Directions - Extend the passage below on man's cooperation with the Lord and the Latin phrase "sicut a se," starting right after its final sentence.

Text to read -
In the case of man, however, the law of reaction takes on a new and special dimension over and above what is applicable in the rest of creation below man. Man alone has spiritual  freedom. With him, therefore, that is, provided he believes in the Lord and lives well, his reaction goes far beyond instinct. As is said in DLW 68, "his reaction comes to be of action, and he acts with God as if from himself." A most beautiful word describes this angelic and truly human "action with God," namely, the word "cooperation" - cooperation  with the Lord (TCR 371:4-6). In cooperation with the Lord the man truly comes to live of himself from the Lord (ex se a Domino, TCR 371:6). In this he is totally dependent on the Lord, and at the same time totally free. He is an image after the likeness of God.

Definitions

The phrase with which we are the most familiar is that of "as of self." For the most part, however, the Latin is "sicut a se," which is more strictly translated "as from self." I think the distinction is not without importance. The alternative and less frequent "sicut ex se" would be strictly rendered "as if out of self." As I understand it the preposition "a" has the connotation of final origin, and is generally so used in the Writings, while "ex" denotes a mediate origin, and is generally so used in the Writings.

The supreme example of the use of the two prepositions is in TCR 153, where the profound teaching is given that "the Lord operates of (or out of) Himself from the Father, and not the reverse." Here we have "ex Se" (that is, ex Domino) but "a Patre." And what is the burden of that teaching? That burden is seen if it is realized that by the name "the Lord" is meant our God as visible, but by the name "Father" our God as invisible. This distinction applies when the visible and the invisible aspects of the Lord are contrasted, as when the Lord says, "No one comes to the Father except through Me" (John 14:6), and as in the declaration early in the same Gospel: "Νο one has seen God at any time. The only begotten Son ... has declared Him" (John 1:18). The Writings of course draw the same contrast many times, notably in the teaching that gives the special reason why the New Church is to be the crown of all previous churches: "... because it will worship one visible God, in whom is the invisible God as soul is in body" (TCR 787). On the other hand we also note the teachings that set forth the unity of the Divine Person who is the Lord our God, that is, when the distinction between Soul and Body in the Lord is not the issue. These teachings, in all the three forms of the Word, are of course innumerable, and all of them would have us think of the Lord the Savior in His Divine Human as our Father who is in the heavens. It would be well for us to teach more frequently than we do that the Lord is Himself our Father, for the Father is no longer invisible, being now visible in His own Divine Human. In a discussion on the Lord's Prayer in the world of spirits an angel said: "We in heaven say that prayer daily, as men upon earth do, and we do not then think of God the Father, the invisible, but of Him in His Divine Human, because in this He is visible; and in this He is called Christ by you but Lord by us; and so the Lord is to us the Father in heaven" (AR 839:6; TCR 113:6).

Data -
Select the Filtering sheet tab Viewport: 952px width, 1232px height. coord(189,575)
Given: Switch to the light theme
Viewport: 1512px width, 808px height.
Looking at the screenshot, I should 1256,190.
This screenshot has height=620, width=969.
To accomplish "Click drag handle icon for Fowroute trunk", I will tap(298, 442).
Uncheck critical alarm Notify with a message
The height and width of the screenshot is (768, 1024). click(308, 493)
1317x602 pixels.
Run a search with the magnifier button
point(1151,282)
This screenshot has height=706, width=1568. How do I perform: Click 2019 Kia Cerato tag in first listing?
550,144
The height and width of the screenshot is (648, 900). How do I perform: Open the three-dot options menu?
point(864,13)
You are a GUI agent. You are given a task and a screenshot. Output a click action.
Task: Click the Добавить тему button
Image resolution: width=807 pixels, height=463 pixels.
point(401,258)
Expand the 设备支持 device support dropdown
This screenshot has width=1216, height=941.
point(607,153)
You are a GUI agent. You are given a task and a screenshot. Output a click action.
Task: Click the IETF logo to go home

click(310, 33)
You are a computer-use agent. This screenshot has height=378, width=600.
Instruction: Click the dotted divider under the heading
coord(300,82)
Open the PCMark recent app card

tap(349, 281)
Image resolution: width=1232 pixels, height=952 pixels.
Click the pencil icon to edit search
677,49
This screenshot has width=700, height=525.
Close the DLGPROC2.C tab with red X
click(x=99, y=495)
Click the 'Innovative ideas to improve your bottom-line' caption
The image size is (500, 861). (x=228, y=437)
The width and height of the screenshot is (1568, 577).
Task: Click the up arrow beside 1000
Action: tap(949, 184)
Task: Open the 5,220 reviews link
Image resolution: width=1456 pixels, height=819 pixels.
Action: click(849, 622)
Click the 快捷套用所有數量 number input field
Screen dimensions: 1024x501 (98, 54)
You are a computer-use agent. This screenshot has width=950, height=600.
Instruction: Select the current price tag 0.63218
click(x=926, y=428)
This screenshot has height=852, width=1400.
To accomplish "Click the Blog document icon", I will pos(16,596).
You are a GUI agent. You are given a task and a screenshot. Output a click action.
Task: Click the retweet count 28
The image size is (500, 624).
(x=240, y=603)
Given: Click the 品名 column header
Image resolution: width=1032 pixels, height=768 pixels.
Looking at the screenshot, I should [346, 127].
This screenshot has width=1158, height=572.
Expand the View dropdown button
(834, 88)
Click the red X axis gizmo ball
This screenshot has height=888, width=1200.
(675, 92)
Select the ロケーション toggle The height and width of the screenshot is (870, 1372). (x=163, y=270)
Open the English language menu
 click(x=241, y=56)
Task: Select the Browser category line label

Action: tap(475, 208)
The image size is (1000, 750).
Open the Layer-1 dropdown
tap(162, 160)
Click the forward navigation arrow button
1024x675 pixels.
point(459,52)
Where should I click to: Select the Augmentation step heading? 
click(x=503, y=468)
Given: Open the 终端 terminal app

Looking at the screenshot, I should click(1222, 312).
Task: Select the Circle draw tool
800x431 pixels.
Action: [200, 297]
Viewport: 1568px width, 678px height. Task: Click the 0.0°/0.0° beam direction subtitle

Written response -
It follows that the Lord "operating out of Himself from the Father" means that the Lord operates with men and angels as the Visible God. That the special reference is to the Lord's work in the church and in heaven, not this time in nature, is because the subject is the Lord as the Holy Spirit, that is, the Lord as Reformer and Regenerator.

In our context we have a special reason to look closely at the phrase "out of Himself from the Father," for there is a parallel with man. Now the words are, "out of himself from the Lord." Therefore, just as the Lord, visible in His Divine Human, is seen as the Source of all Divine action and all Divine teaching in His kingdom, so the men and women of the church should be seen as the source of all their actions and all their words. This involves unabridged spiritual responsibility. But again, just as the Lord does everything that He does from His Infinite Divine (a Patre), so the men and women of the church should acknowledge from the heart that all the uses they may be privileged to perform are from the power and light that flow from the Lord in His Human. Not that the parallel is complete (as no parallel between the Lord and man is), because in the case of the Lord the "Father" is His very Soul, while in the case of man the Lord is not his own soul, but is present with him as influx. Man's own inmost soul is created and finite, and is not Divine and not the Lord, as taught in AC 1999 and elsewhere. Man's soul itself is but "a form recipient of the Lord's life" (ibid.).

Out of all this, then, emerges the definition of the as-from-self which I suggest is meant to be remembered and understood whenever we think or talk about man being called upon to think, act, and speak -- called upon, that is, to busy himself in the sphere of use, as if from self. The meaning of this "as if from self" is out of self (or of self) from the Lord.  Εx  se a Domino is the Divinely given formula.

Now let us connect this with the two essentials of the New Church. These are, in brief, the acknowledgment of the Lord and repentance of life (AR 9 et al).

It can be seen that the little phrase "as from self" is identical in meaning to the two essentials; for in the word "as" -- sicut -- there is the acknowledgment that anything useful a man may do or say is from the Lord with him, therefore that there is no merit to him in it. This is acknowledgment of the Lord. But in the next two little words, "from self," there is the recognition that all initiative is with man, including all planning, all preparation, all adaptation, and then the act or speech itself. In a word, it is seen that while the power and the light are from the Lord, the initiative is with man. This is cooperation between man and his God -- not indeed a cooperation as between two equals, but one where the one, the Lord, instructs and directs, and where the other obeys intelligently.

This obeying -- but intelligently, perhaps even wisely -- is in the performance of use. One might not at once recognize the second essential here; but if it is remembered that genuine love towards the neighbor begins by shunning evil as sin, then the connection appears. "The first of charity," we recall, "is to look to the Lord and shun evils as sins" (Char 1). The reason is clear to us all, namely, that no act is good in the sight of heaven, unless the source of the act is cleansed from what is impure; and the source is the will and thought of man. The second essential, therefore, namely, repentance of life, or as it is also described, "a life according to the precepts of the Decalogue" (AR 490 et al), is seen to be involved in the man acting "out of self."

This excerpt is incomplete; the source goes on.